The International Children's Festival at Wolf Trap was a youth-oriented festival dedicated to the performing, visual, and interactive arts. The festival is held each September at Wolf Trap National Park for the Performing Arts in Fairfax County, Virginia, which is the United States' only national park devoted solely to the performing arts. First conceived in 1971 as "International Children's Day", the festival provides opportunities for children to share aspects of their culture through the arts. The idea and impetus for the festival came from Joan C. Blair, also on the Fairfax County Arts Council. She convinced the founder of the Wolf trap National Park for Performing Arts, Catherine Filene Shouse, to support the festival.

The International Children's Festival is sponsored by the Arts Council of Fairfax County in cooperation with the Wolf Trap Foundation for the Performing Arts and the National Park Service. Proceeds from the annual festival support the educational programs and services of the Arts Council of Fairfax County. It is held annually in September, typically on the 3rd weekend of the month. By the end of 2011, it was decided to conclude the tradition, amid financial issues.

==Performances==
The two-day weekend festival features many performers from several countries in musical and dance performances in four stages representative of their cultural heritage. The performers are dressed in traditional clothing and play many traditional songs which they dance to. Also featured are an Arts and Technology Pavilion with hands-on technology stations, international experiential tents where attendees can meet the international performers, learn the moves they saw on stage, and participate in craft projects to help them learn about international culture, and the Creative Kids Workshop featuring pavilions for hands-on arts projects and an instrument petting zoo.

== Curriculum ==
An educational curriculum co-developed by the Arts Council of Fairfax County and Fairfax County Public Schools supports the learning opportunities available to students at the International Children's Festival. The curriculum is directed toward fifth grade classes and is also available for home-school and private school programs.

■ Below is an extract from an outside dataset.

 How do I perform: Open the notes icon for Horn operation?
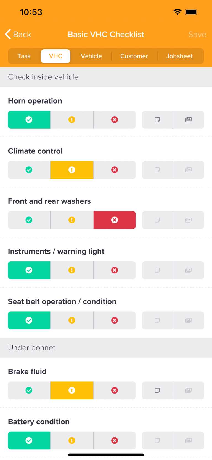coord(157,120)
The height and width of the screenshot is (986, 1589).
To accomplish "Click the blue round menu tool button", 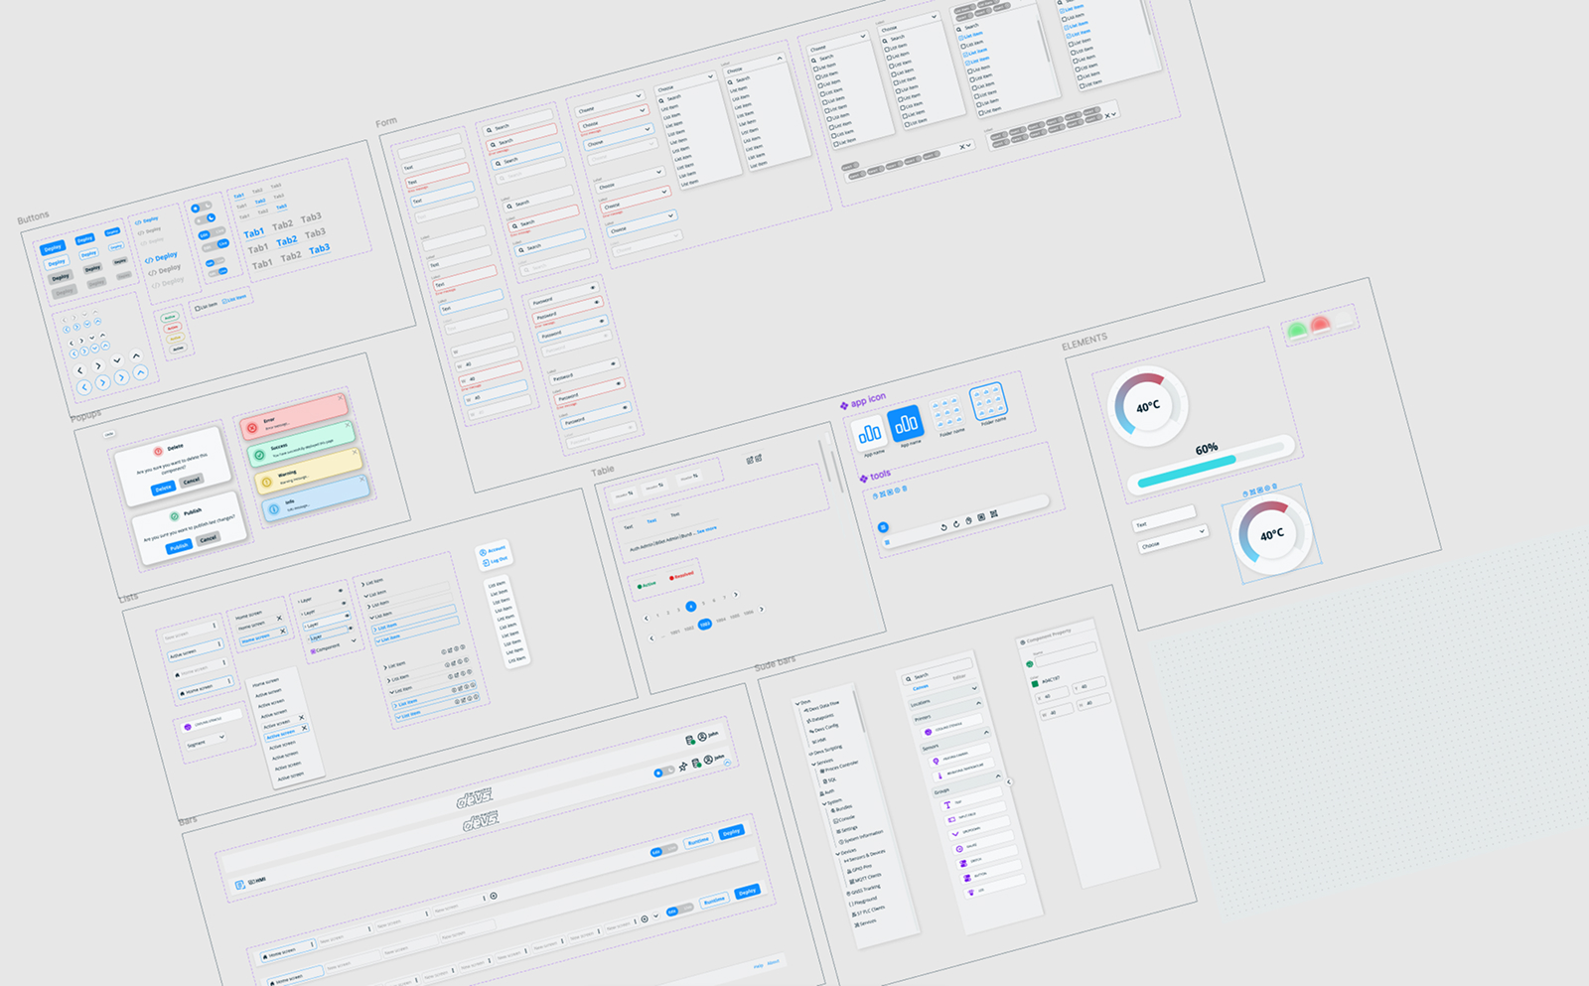I will 883,527.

Each year since 1994, the Festival has been the designated fine arts field trip for the entire 5th grade population in Fairfax County Public Schools – resulting in over 13,000 students coming to Wolf Trap during the week to see and meet the featured performers. The year 2001 was a particularly interesting year for the festival as thousands of students were en route to Wolf Trap when the events of September 11, 2001 took place.

==Community involvement==
The Festival includes not only the featured international performers, but also dozens of Fairfax County and Washington DC metropolitan area arts organizations. In total, the festival features over 400 area performing and visual artists representing a diverse range of art forms, genres, and cultures. With the assistance of the community, each year free tickets, gifts, and snacks are provided to nearly 2,000 Washington DC area children and their families who would otherwise be unable to attend.

The International Children's Festival relies on over 3,500 volunteer hours from 700 volunteers from local corporations and service organizations. Volunteers for the actual festival must be at least 16 years of age and available to work a 3.5-hour shift.

For over 15 years, Bob McGrath from Sesame Street acted as host and consultant to the International Children's Festival.